Agapito Maestre | Sábado 03 de enero de 2015
Acabo de recibir un mensaje de felicitación con el siguiente texto: “Feliz 2015 que comienza convulso”. Es el último de una serie de felicitaciones con la palabra “convulso”. ¡Extraño! Parece que el mensaje infectado de la clase política dirigente ha hecho ya efecto. Cuidado, amigos, vacúnense cuanto antes del virus del apocalipsis. Las encuestas electorales han provocado tanto miedo e inseguridad en la clase política que no paran de decir bobadas. Algunas de ellas ha hecho mella en la población, y por todas partes nos llega su mensaje catastrofista, incluso en época de esperanza, como es la actual por el estreno de un nuevo año, la gente te "felicita" amenazándote con un convulso, agitado y terrorífico año 2015. Mis preguntas son inmediatas: ¿por qué dicen que será convulso 2015?, ¿acaso se exiliará el Rey de España después de las próximas municipales, como hizo su bisabuelo?, ¿existe alguna amenaza seria por parte algún sindicato revolucionario para acabar con el sistema laboral actual?, ¿necesitará ETA volver a matar a cientos de españoles para gobernar en los ayuntamientos del País Vasco?, ¿existe un líder político totalitario capaz de arrastrar masas que acaben con la democracia? No se crean a los que anuncian el apocalipsis y, sobre todo, fíjense bien si sus palabras son fruto de su miedo personal ante su puesto de trabajo o, por el contrario, surgen de un análisis realista y crítico sobre los errores cometidos por los representantes del pueblo.
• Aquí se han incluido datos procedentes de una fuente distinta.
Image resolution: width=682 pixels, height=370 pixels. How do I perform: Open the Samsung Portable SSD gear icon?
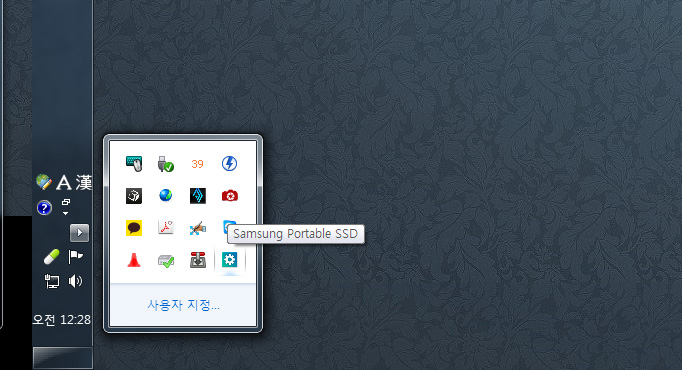[229, 260]
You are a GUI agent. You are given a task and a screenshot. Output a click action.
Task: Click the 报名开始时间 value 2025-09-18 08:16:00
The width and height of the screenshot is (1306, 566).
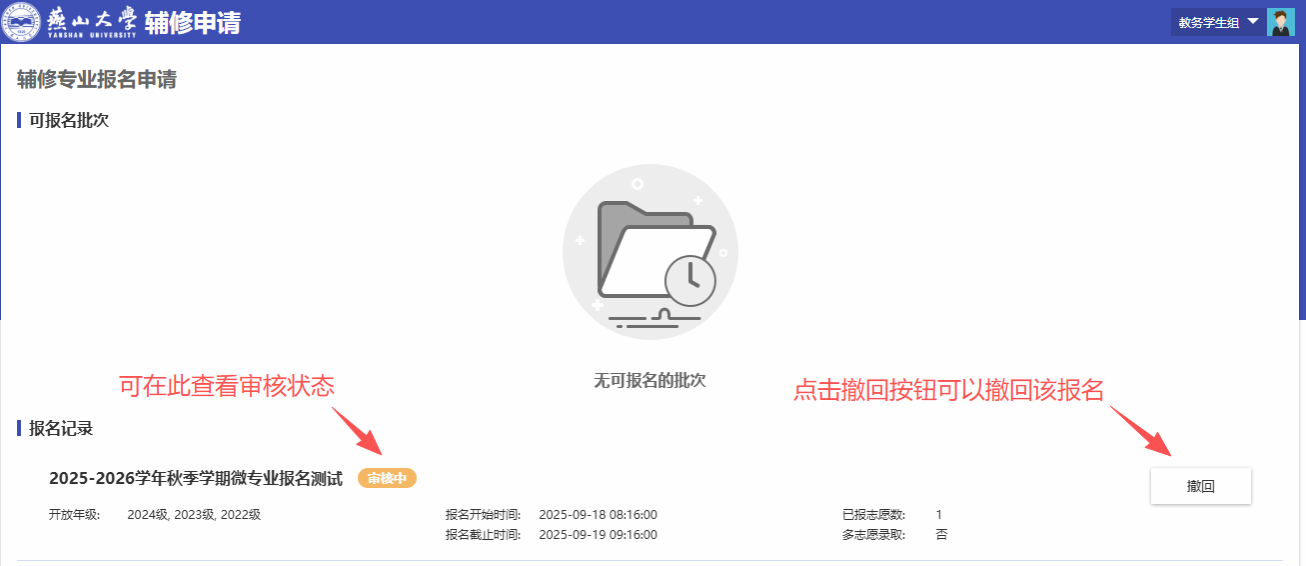click(x=598, y=515)
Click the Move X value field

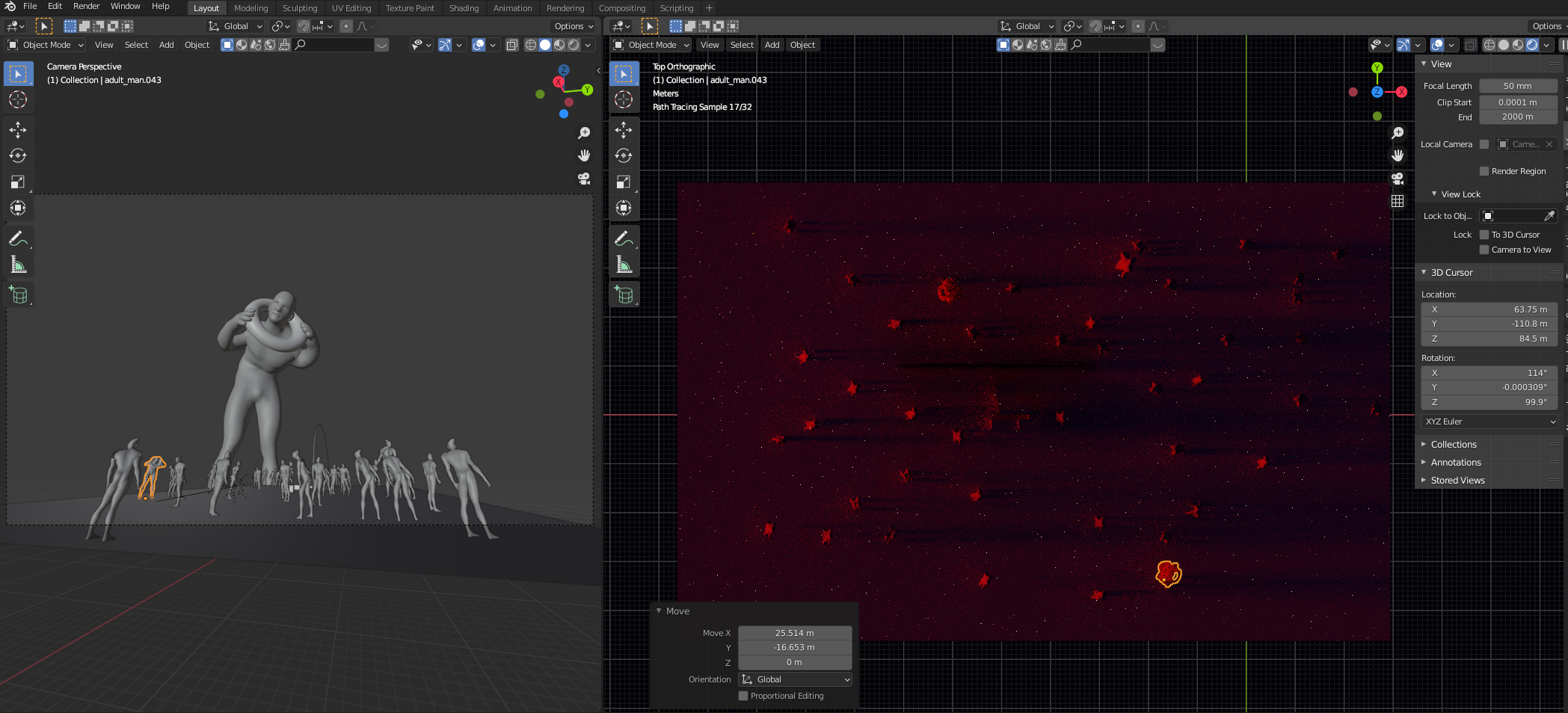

Creo que deberíamos circunstanciar esos diagnósticos groseros y alejados de la verdadera situación política por la que atraviesa España, que no ha sido creada, precisamente, por la ciudadanía sino por unos políticos profesionales que se les ha caído el sistema político por su ineficacia y voracidad a la hora de administrar los recursos públicos, especialmente por maltratar el principal recurso surgido de la Constitución de 1978, que no es precisamente económico, sino electoral, a saber el sistema de partidos políticos. Es obvio que la situación es compleja, difícil y dura para millones y millones de españoles, pero, hombre, no nos trasladen el canguelo que tienen los políticos ante su inseguro futuro al resto de los ciudadanos de a pie. Eso es jugar sucio y, sobre todo, no abordar con sensatez política, o sea con sentido común, la indeterminación a la que está sometido todo proceso democrático, especialmente en un período electoral como el que se abre este año.
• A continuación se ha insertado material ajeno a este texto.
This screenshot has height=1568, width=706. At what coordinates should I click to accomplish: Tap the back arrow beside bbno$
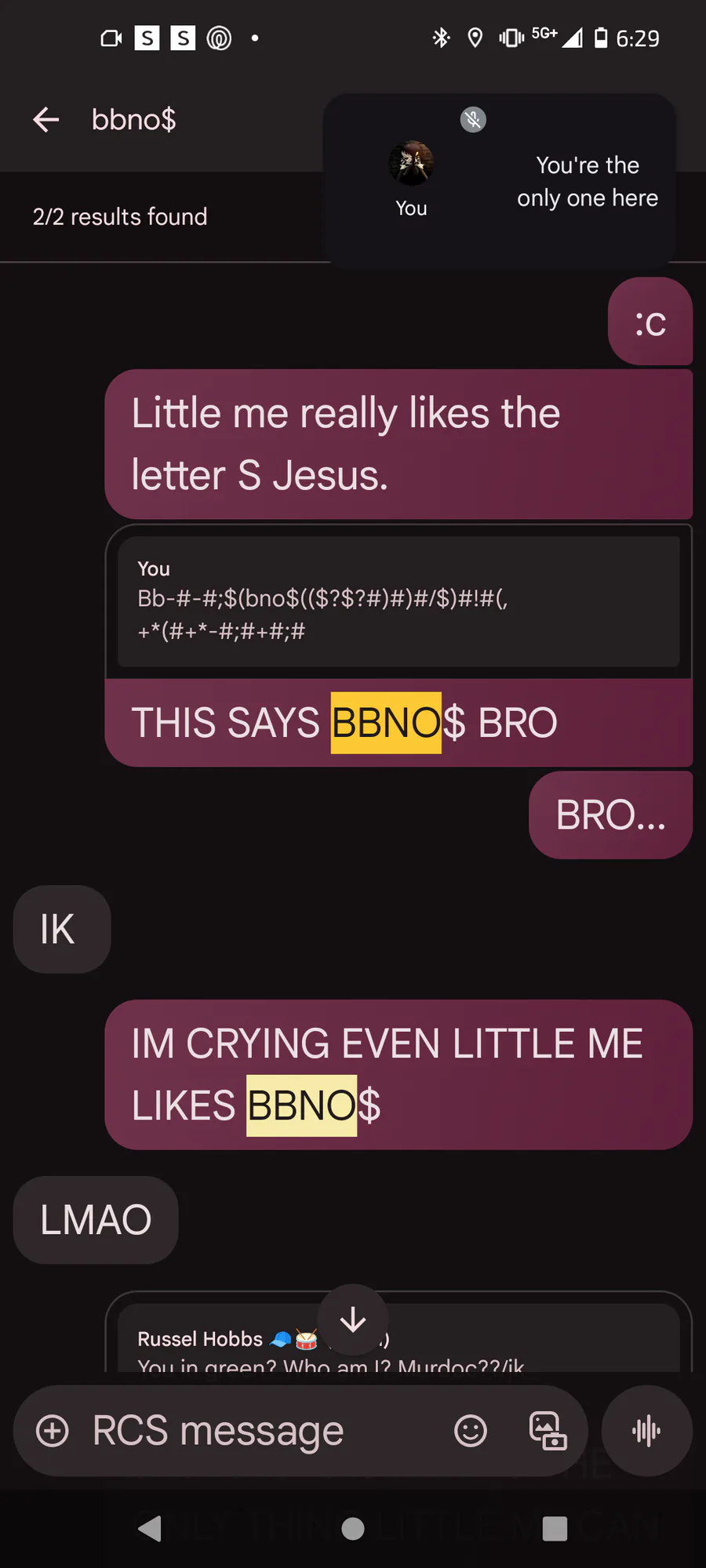click(46, 119)
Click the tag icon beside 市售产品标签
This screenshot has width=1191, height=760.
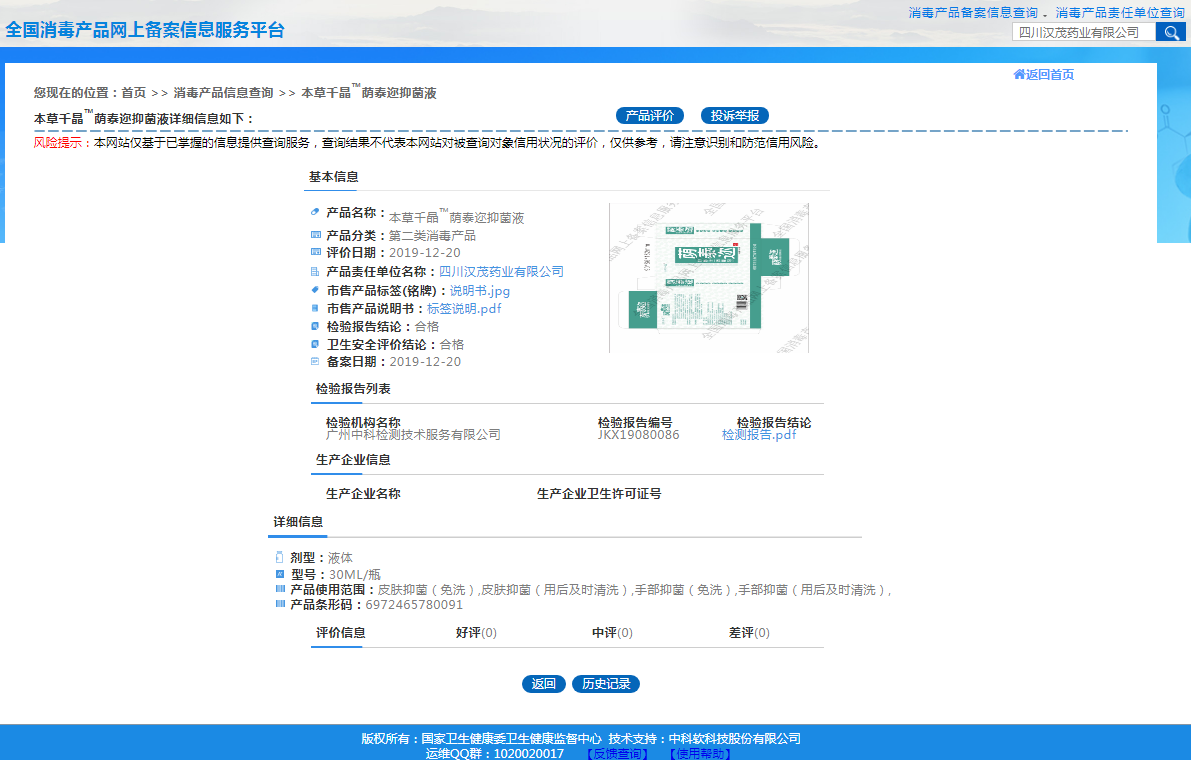click(x=315, y=290)
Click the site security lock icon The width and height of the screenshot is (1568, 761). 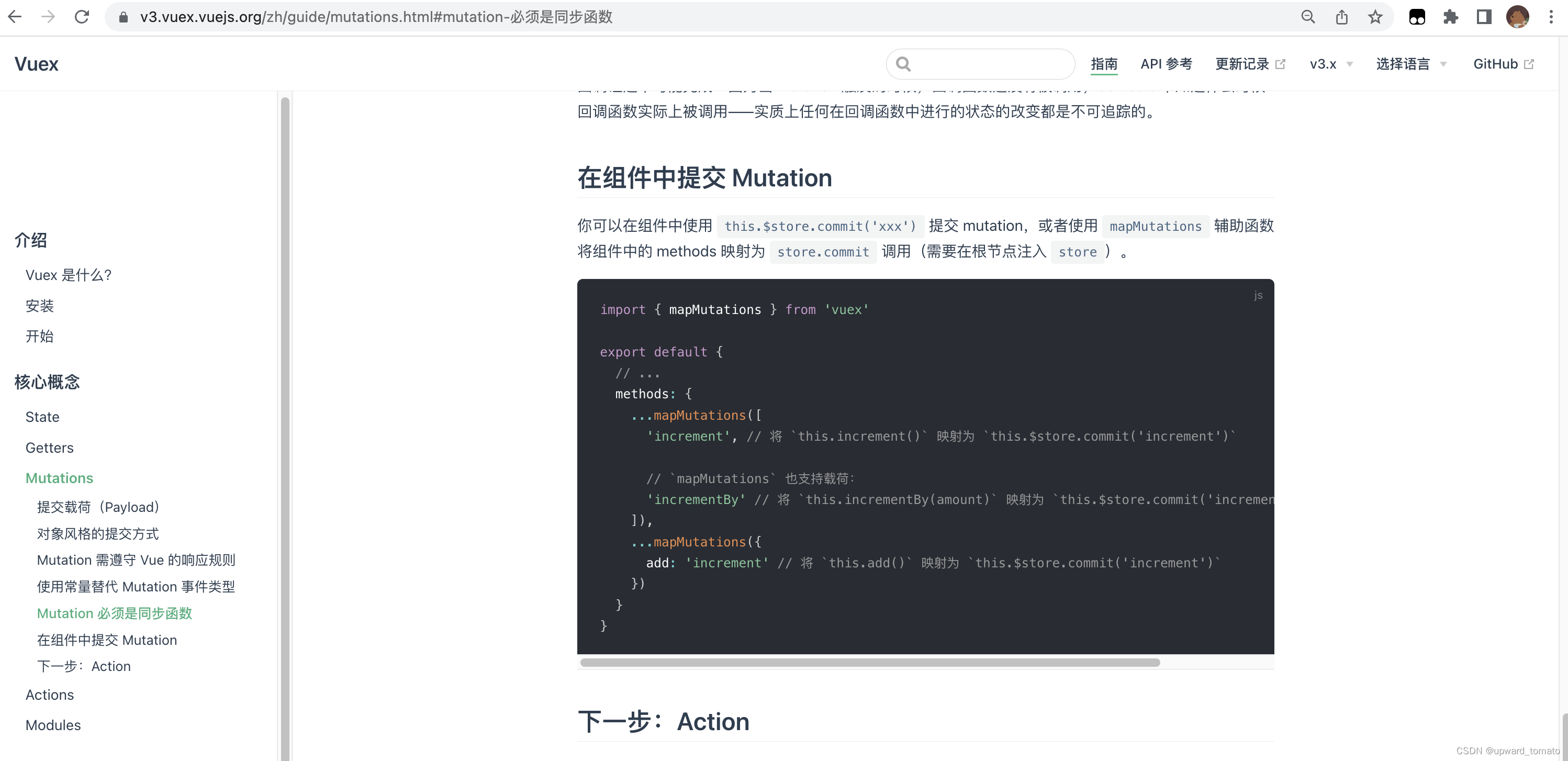click(123, 16)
Exijamos, por lo tanto, un mínimo de rigor intelectual a los profesionales de la política que nos está amenazando con el vacío, la catástrofe, si no los votamos a ellos. Hay una comparación de esta gente que no soporto, porque nos toman por imbéciles a los ciudadanos; me refiero a esa manía de decir que entraremos en un período que se parecerá mucho a la agitación violenta que, entre 1931 y 1936, trajo la Segunda República y, posteriormente, la Guerra Civil. Por favor, señores, no digan imbecilidades. O mejor contesten estos interrogantes: ¿dónde está la CNT actual, sí, dónde está hoy ese sindicato revolucionario que pida el fin de la clase política?, ¿dónde hallamos hoy intelectuales serios y rigurosos, como los de la Agrupación al Servicio de la República, exigiendo un nuevo régimen republicano?, ¿dónde están los sindicatos que tomen la calle en pro de una huelga revolucionaria?, en fin, ¿dónde está el consenso entre los partidos políticos pidiendo la salida del monarca y la instalación de un nuevo régimen político?...

El fracaso, pues, no es de la sociedad, de los ciudadanos, sino de un sistema de partidos políticos que han triturado los propios políticos y, además, no quieren reconocerlo. Eso es lo grave.